▶ [Your task]
Substitute "image" for "screenshot" in the stretch of data from the line containing "The height and" through the end, keeping everything else the same. Give only those lines, and leave out the pictures.

▶ [Data in this exercise]
# # # # #

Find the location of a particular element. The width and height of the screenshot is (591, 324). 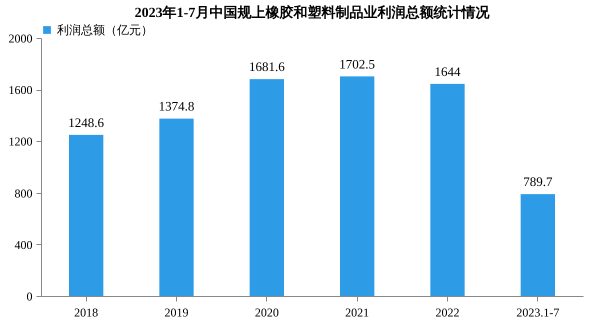

x-tick-label: 2018 is located at coordinates (86, 313).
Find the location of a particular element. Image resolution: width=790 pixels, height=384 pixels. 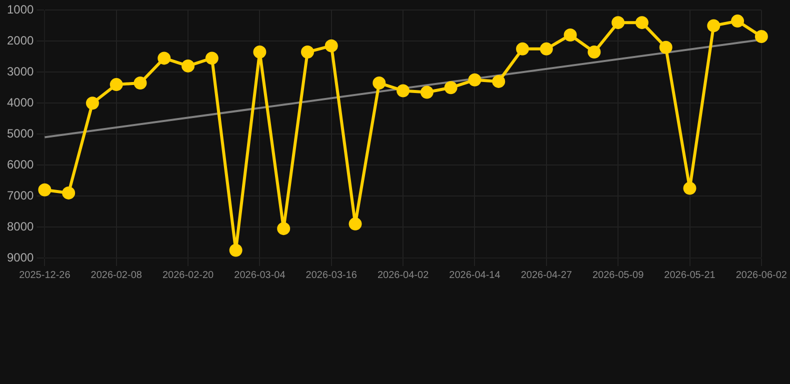

x-tick-label: 2026-02-20 is located at coordinates (188, 276).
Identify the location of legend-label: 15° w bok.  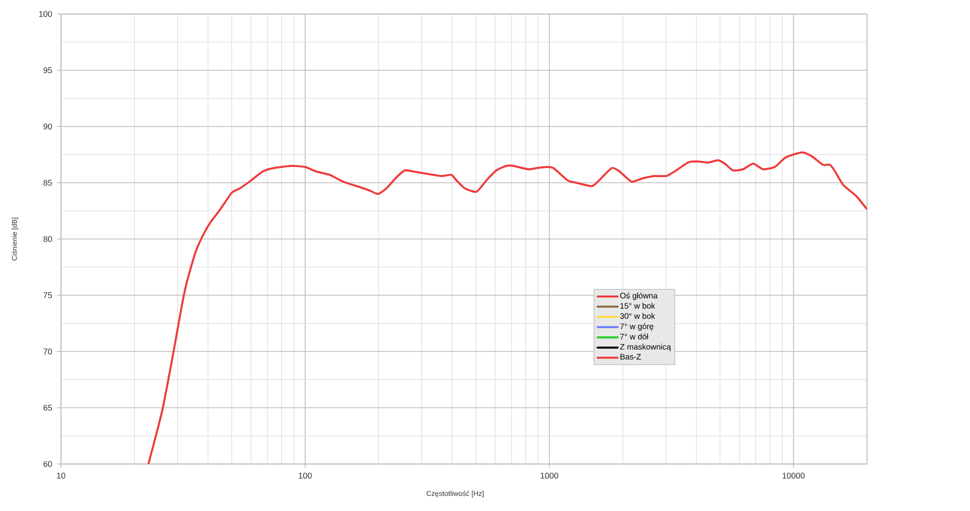
(638, 306).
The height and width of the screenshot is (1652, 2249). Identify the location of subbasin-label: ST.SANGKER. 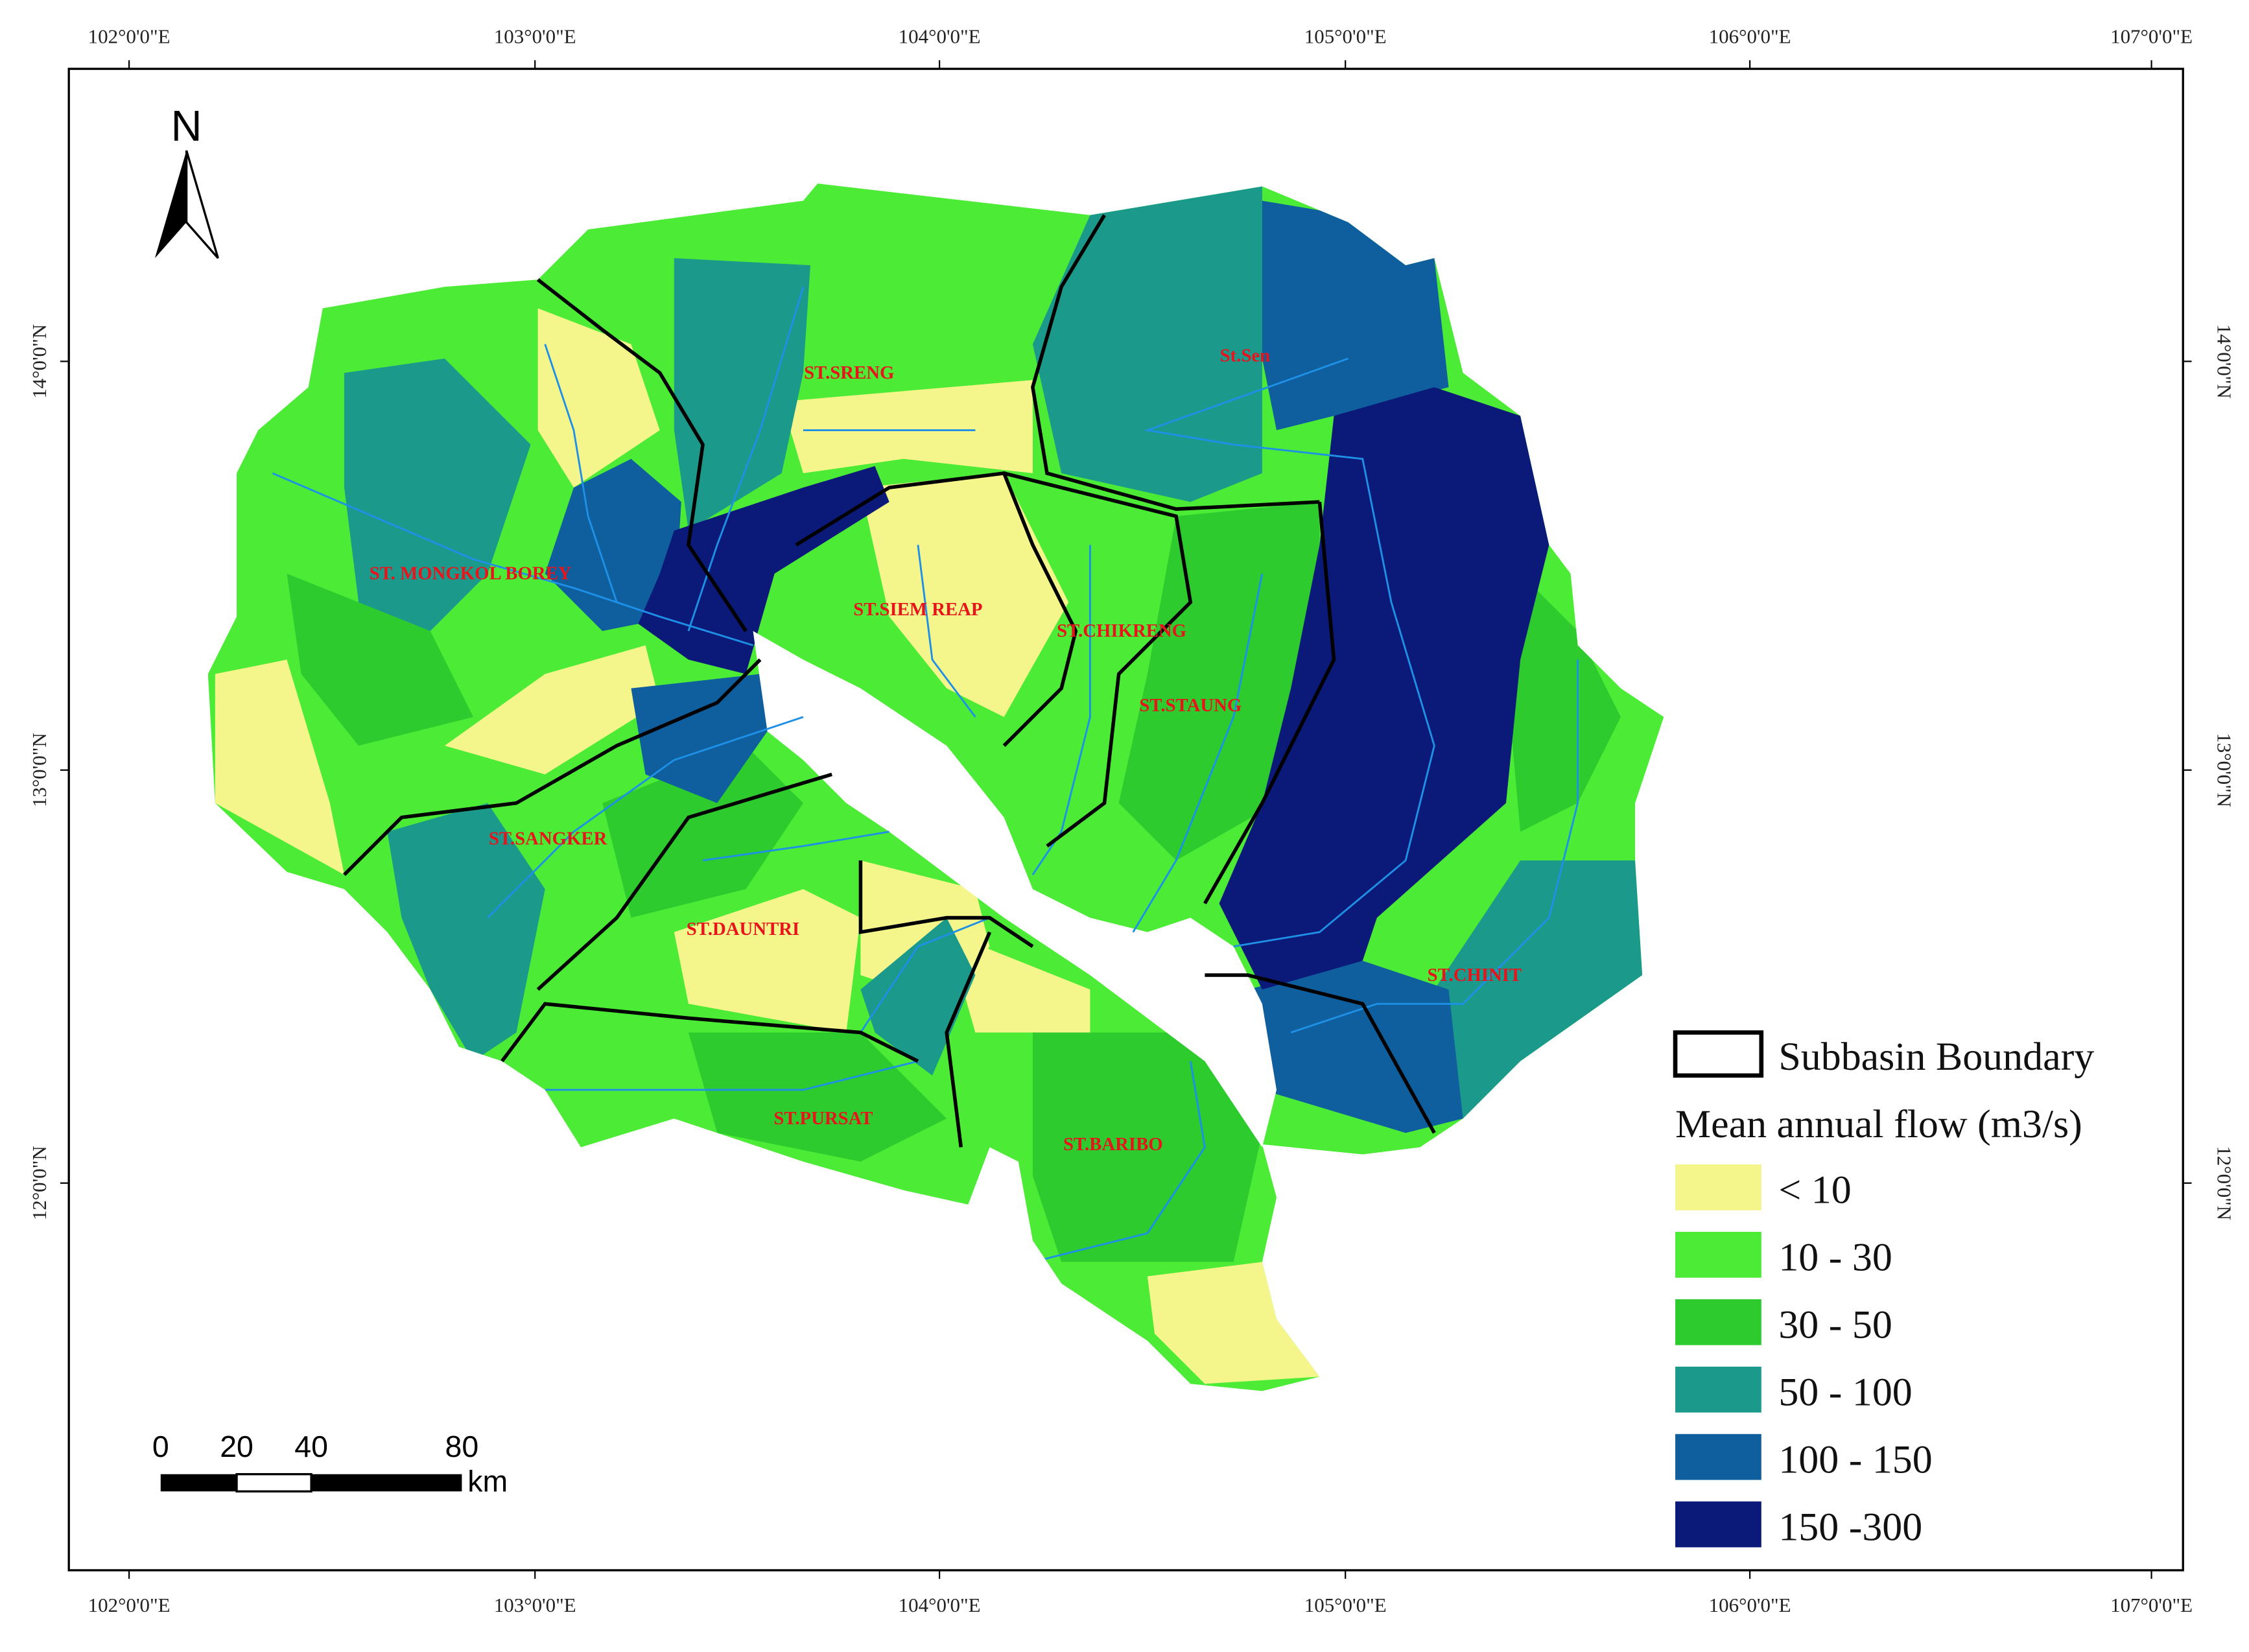
(548, 839).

# # # # #

▶ [Answer to the exercise]
The height and width of the image is (1652, 2249). Identify the location of subbasin-label: ST.SANGKER. 
(548, 839).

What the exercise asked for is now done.